**TEXT SECTION:**
Start
[Open-bio-l] OBDA redux?

Wed Nov 16 20:19:14 UTC 2011

Not to overlly advocate for the NOSQL as I think for our purposes the jury
is still out. So I think it is worth benchmarking - NOSQL and SQL-based
systems will have dfferent overheads.

I know when I have tried to store 100M -> 500M records in SQLite the
performance degrades whereas I was able to store that range of keys in
NOSQL db without problem.

I don't know if there is a generic API for the NOSQL systems which would
help for standarization.

Jason Stajich
jason at bioperl.org

On Mon, Nov 14, 2011 at 1:47 PM, Fields, Christopher J <
cjfields at illinois.edu> wrote:

> On Nov 14, 2011, at 12:14 PM, Peter Cock wrote:
>
> > Hi Chris,
> >
> > [Did you mean to CC BioPerl-l? Should I have?]
> >
> > On Mon, Nov 14, 2011 at 5:59 PM, Fields, Christopher J
> > <cjfields at illinois.edu> wrote:
> >> On Nov 13, 2011, at 6:24 AM, Peter Cock wrote:
> >>
> >>> So, Chris and I seem in general agreement that an OBDA v2
> >>> using SQLite but based on essentially the same approach as
> >>> the BDB or flat file based OBDA v1 is a good idea. i.e. Tables
> >>> mapping record identifiers to file offsets in the original sequence
> >>> files.
> >>
> >> The worry I have is adhering to a specific backend (e.g. SQLite).
> >> The reason I say this is b/c BDB in it's time was the go-to way
> >> of storing simple index data, but that is no longer feasible for
> >> very large data sets.  Who's to say something similar won't
> >> happen to SQLite, or that it is the best option available?
End
**DATA BLOCK:**
Start
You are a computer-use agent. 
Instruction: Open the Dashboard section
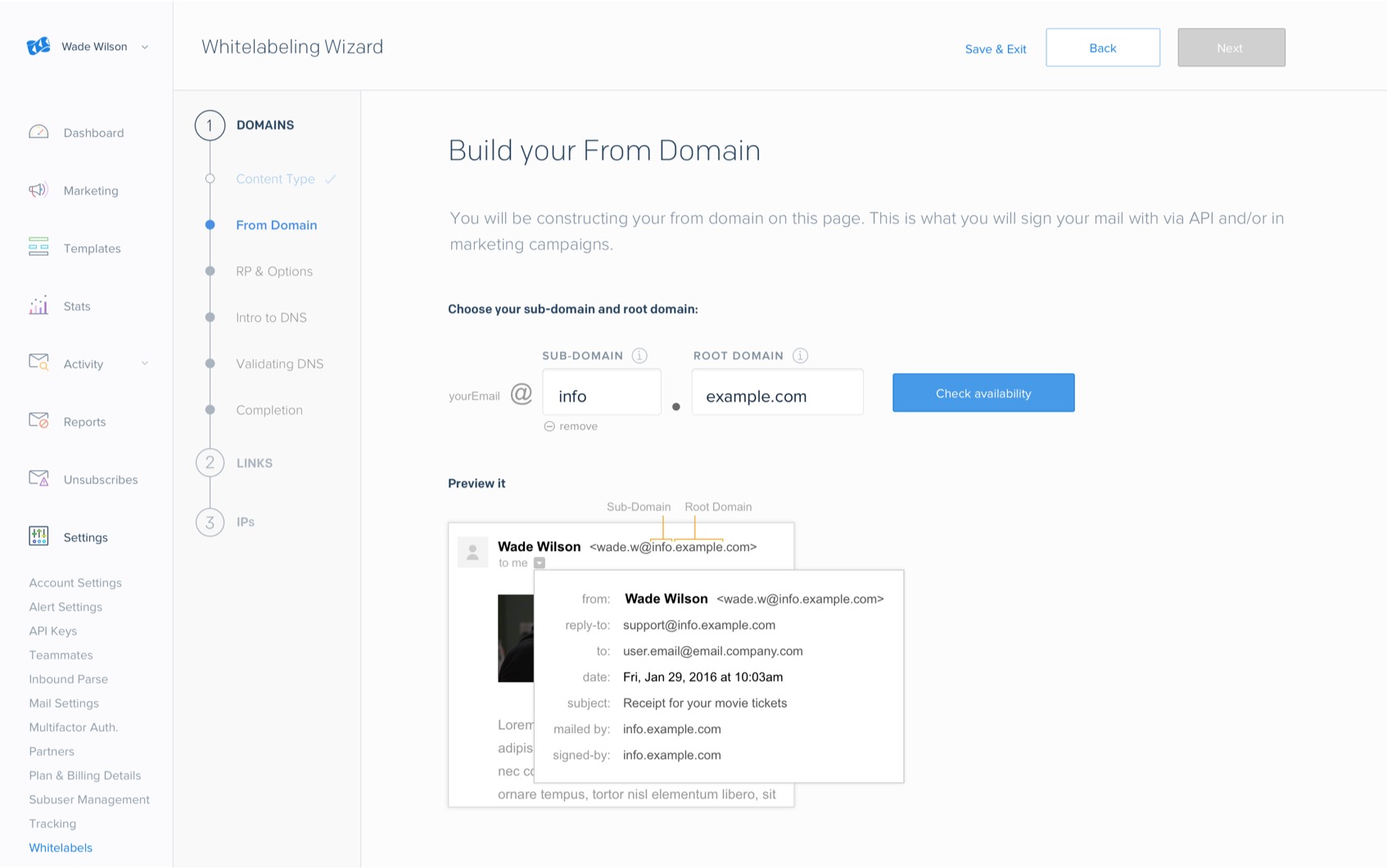click(x=38, y=132)
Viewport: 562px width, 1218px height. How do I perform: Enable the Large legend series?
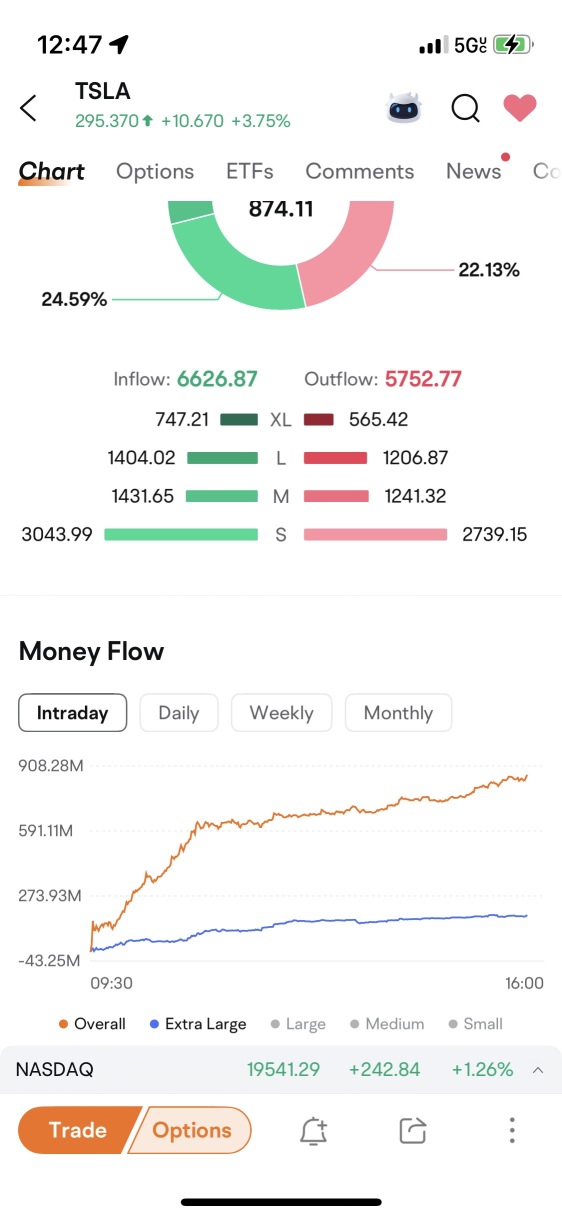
End
**INSTRUCTIONS:**
• a. In the OBDA thread, what happened to SQLite performance when storing 100M to 500M records?
• b. Reproduce the stretch of the OBDA thread from "Not to overlly" through "db without problem.".

**EXPECTED RESPONSES:**
• a. The performance degraded.

• b.
Not to overlly advocate for the NOSQL as I think for our purposes the jury
is still out. So I think it is worth benchmarking - NOSQL and SQL-based
systems will have dfferent overheads.

I know when I have tried to store 100M -> 500M records in SQLite the
performance degrades whereas I was able to store that range of keys in
NOSQL db without problem.